En clair, Volkswagen peut soit rappeler les véhicules pour rajouter des pièces mécaniques, et cela va vite être cher, soit les régler pour consommer moins, au détriment de la puissance. Et ses clients ne vont pas apprécier du tout... Le coût des remises en conformité peut se chiffrer en centaines de millions, voire en milliards d'euros.
Et il faut rajouter les manques à gagner. Volkswagen a indiqué ce 21 septembre qu'il cessait pour l'instant de commercialiser les modèles diesel quatre cylindres de ses marques VW et Audi aux Etats-Unis, sachant que les diesel y représentaient 23% des ventes de la marque VW en août.
Malgré le coût exorbitant de cette fraude, Volkswagen a les moyens de traverser la crise. D'abord, il serait surprenant que l'amende soit fixée au plafond de 16 milliards d'euros. Il y aura une négociation qui permettra certainement de l'alléger.
Ensuite, Volkswagen est une très grosse entreprise en bonne santé. "Si c'était arrivé à PSA, ce serait son arrêt de mort.

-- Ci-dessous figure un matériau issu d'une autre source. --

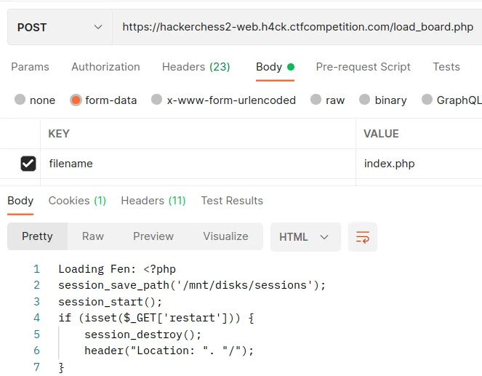Image resolution: width=482 pixels, height=376 pixels.
Task: Switch to response Cookies (1) tab
Action: pos(77,201)
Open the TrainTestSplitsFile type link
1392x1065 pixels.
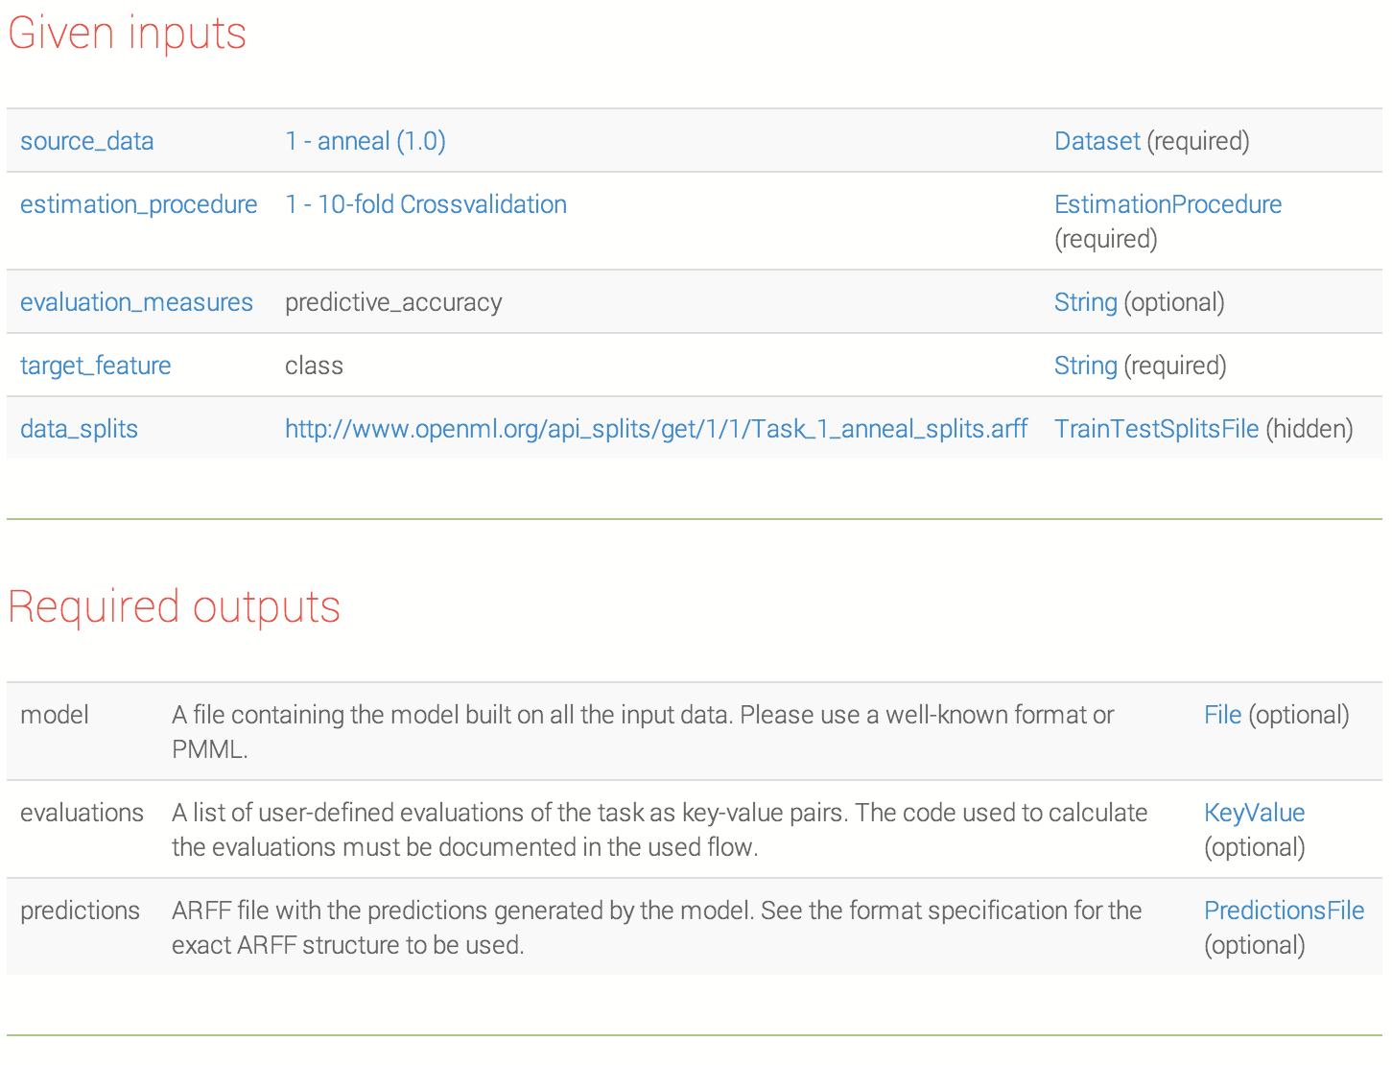[x=1156, y=429]
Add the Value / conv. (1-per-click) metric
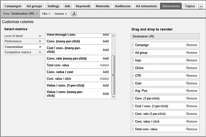Screen dimensions: 206x137 [x=106, y=85]
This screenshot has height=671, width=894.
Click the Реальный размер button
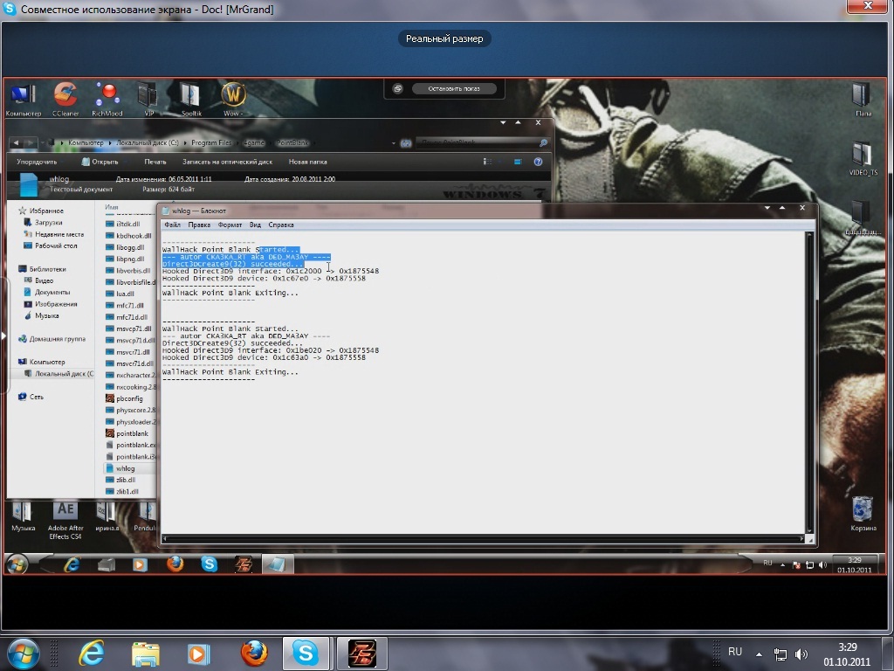tap(446, 38)
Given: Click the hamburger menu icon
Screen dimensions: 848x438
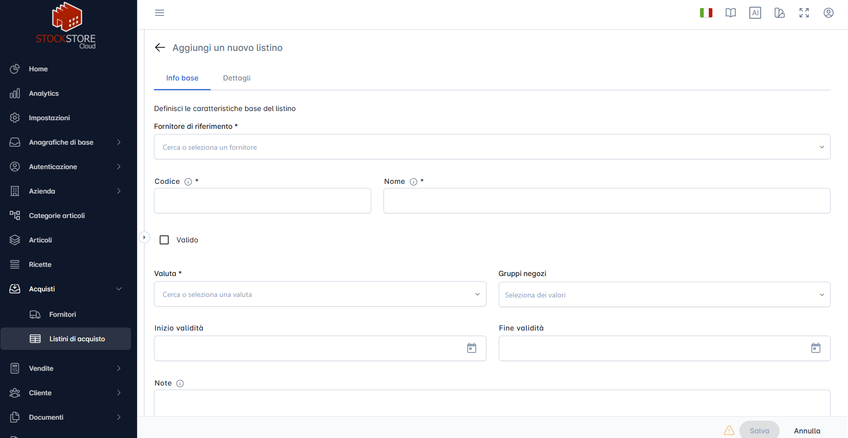Looking at the screenshot, I should [160, 13].
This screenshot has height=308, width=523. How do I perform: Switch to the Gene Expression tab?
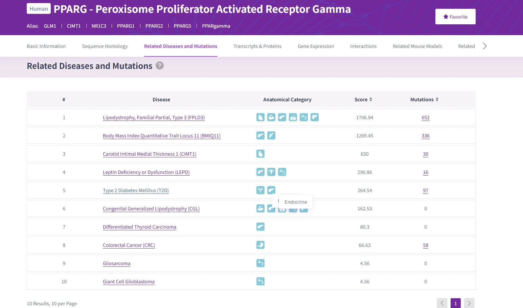point(316,46)
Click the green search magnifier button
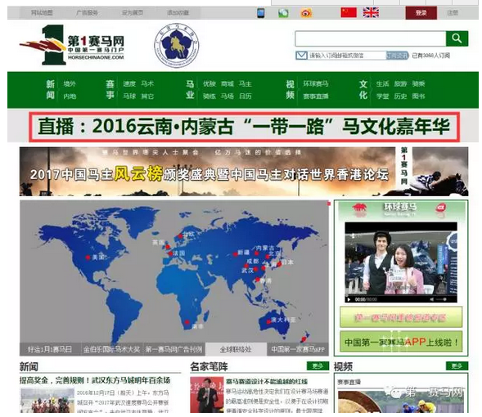 [457, 38]
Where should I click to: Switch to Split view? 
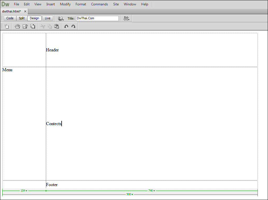coord(22,18)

Pour VW, cela veut dire que les deux, ou trois prochaines années seront plus dures", tempère Philippe Crevel, du Cercle de l'épargne.
En plus de Volkswagen et Audi, les deux marques victimes du scandale, le groupe peut compter sur ses dix autres pour faire le dos rond (Porsche, Bugatti, Bentley, Seat, Skoda, Ducati...).
Enfin, malgré la chute spectaculaire de son titre de 20%, l'entreprise reste valorisée plus de 60 milliards d'euros. Le risque d'OPA est d'autant plus minime que son actionnariat est verrouillé. "Le capitalisme allemand est d'une rare complexité, notamment à cause des liens familiaux des actionnaires. En plus, l'Etat allemand est toujours au capital", pointe Philippe Crevel.